Article (9) prohibits internet activists and citizen journalists from sharing or commenting on news through their accounts without obtaining prior approval from the Ministry.
Article (12) grants the Ministry the authority to deduct as much as it wishes from the financial guarantee provided by the licensee. The licensee is then obligated to add to the guarantee each time the Ministry decides to make a deduction at its sole discretion. This article is structured in a way that enables the Ministry to retaliate against any media outlet that takes an independent stance from the government and its positions, by refusing to act as a mouthpiece for it.

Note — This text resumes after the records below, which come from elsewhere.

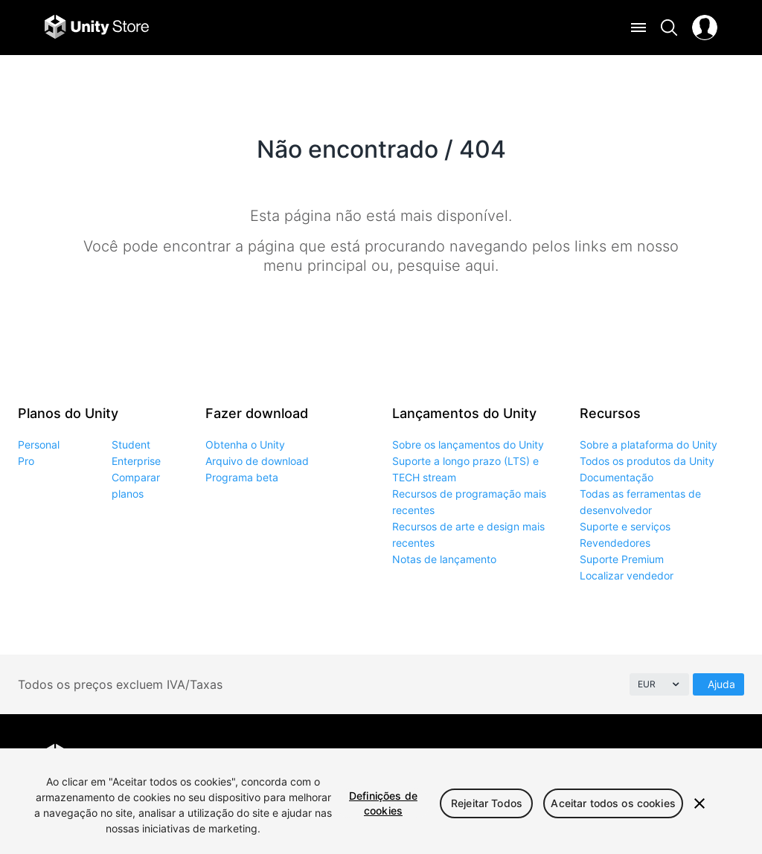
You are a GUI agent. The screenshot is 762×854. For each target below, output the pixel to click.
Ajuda (721, 684)
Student (131, 444)
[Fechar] (699, 803)
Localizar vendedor (626, 575)
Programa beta (241, 477)
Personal (39, 444)
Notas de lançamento (444, 559)
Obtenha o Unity (245, 444)
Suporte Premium (622, 559)
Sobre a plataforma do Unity (648, 444)
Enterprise (136, 461)
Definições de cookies (383, 803)
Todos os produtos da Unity (647, 461)
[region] (381, 801)
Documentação (616, 477)
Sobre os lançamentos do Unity (468, 444)
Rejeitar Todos (486, 803)
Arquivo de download (257, 461)
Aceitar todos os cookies (613, 803)
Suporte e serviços (625, 526)
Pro (26, 461)
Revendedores (615, 542)
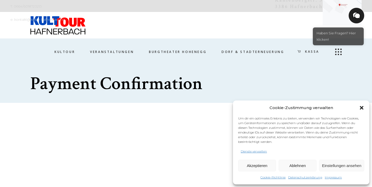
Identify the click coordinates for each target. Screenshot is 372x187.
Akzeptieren (257, 165)
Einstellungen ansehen (341, 165)
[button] (361, 107)
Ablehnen (297, 165)
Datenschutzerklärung (305, 177)
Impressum (333, 177)
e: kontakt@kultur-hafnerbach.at (37, 19)
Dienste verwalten (254, 151)
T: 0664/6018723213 (26, 6)
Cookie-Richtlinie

Article (15) grants the Ministry the authority to revoke any media license for any reason it deems valid. This effectively positions the Ministry as a constant threat to all media outlets, compelling them to praise the government and its achievements. This article could be easily used by the government to suppress independent media.
Article (16) grants the judiciary the final decision in cases involving the revocation of licenses or the suspension of licensed media activities. However, given the overlap of powers and the lack of an independent and impartial judiciary, the risk to independent media outlets is substantial. This repressive integration between the executive authority and the politicised judiciary became clear when the Court of First Instance issued, on 26 September 2016, a verdict to arbitrarily permanently close the only independent newspaper in the country, “Azamn”, and to imprison three of its journalists, with the full support of the government, led by the Ministry of Information.
Article (17) grants the public prosecutor or the designated court the authority to suspend media operations indefinitely during both the investigation and trials. This provision directly undermines fundamental principles of justice, including the presumption of innocence until proven guilty.
Article (19) significantly expands the scope of publishing bans, and restrictions on disseminating news and information as initially outlined in Article (4). It includes all topics prohibited under any of the country’s laws. This may create a tendency toward self-censorship, as individuals may discuss subjects forbidden by laws they are unaware of.
Chapter 7 encompasses 12 articles, comprising approximately 12% of the entire law, and is dedicated to penalties. These include prison sentences ranging from three months to three years and fines between OMR 5,000 and OMR 200,000 (approx. 12,285 to 491,350 EUR). Such penalties are excessively harsh, and the fines are exceptionally high, particularly when considering that these sanctions pertain to publishing and media-related cases.
The drafting of this oppressive law suggests that the primary objective was to criminalise journalists and online activists for their opinions. By enacting such legislation, it becomes evident that the authorities do not truly embrace the notion that creativity thrives only when public freedoms are respected.
The government’s introduction of this blatantly-repressive media law, at a time when the world is preoccupied with numerous crises, is a clear attempt to legitimise its authoritarian practices. It seeks to tighten its grip on the media, impose widespread surveillance on all citizens, including journalists, media activists, and media institutions, and control the dissemination of news, reports, and information. This poses a serious threat to fundamental rights.
Recommendations
GCHR calls for the immediate revision of all repressive provisions in this law to protect the freedom of expression and opinion in the country. It is essential to preserve public freedoms and ensure that a free press can contribute to building a bright future for all citizens, without exception.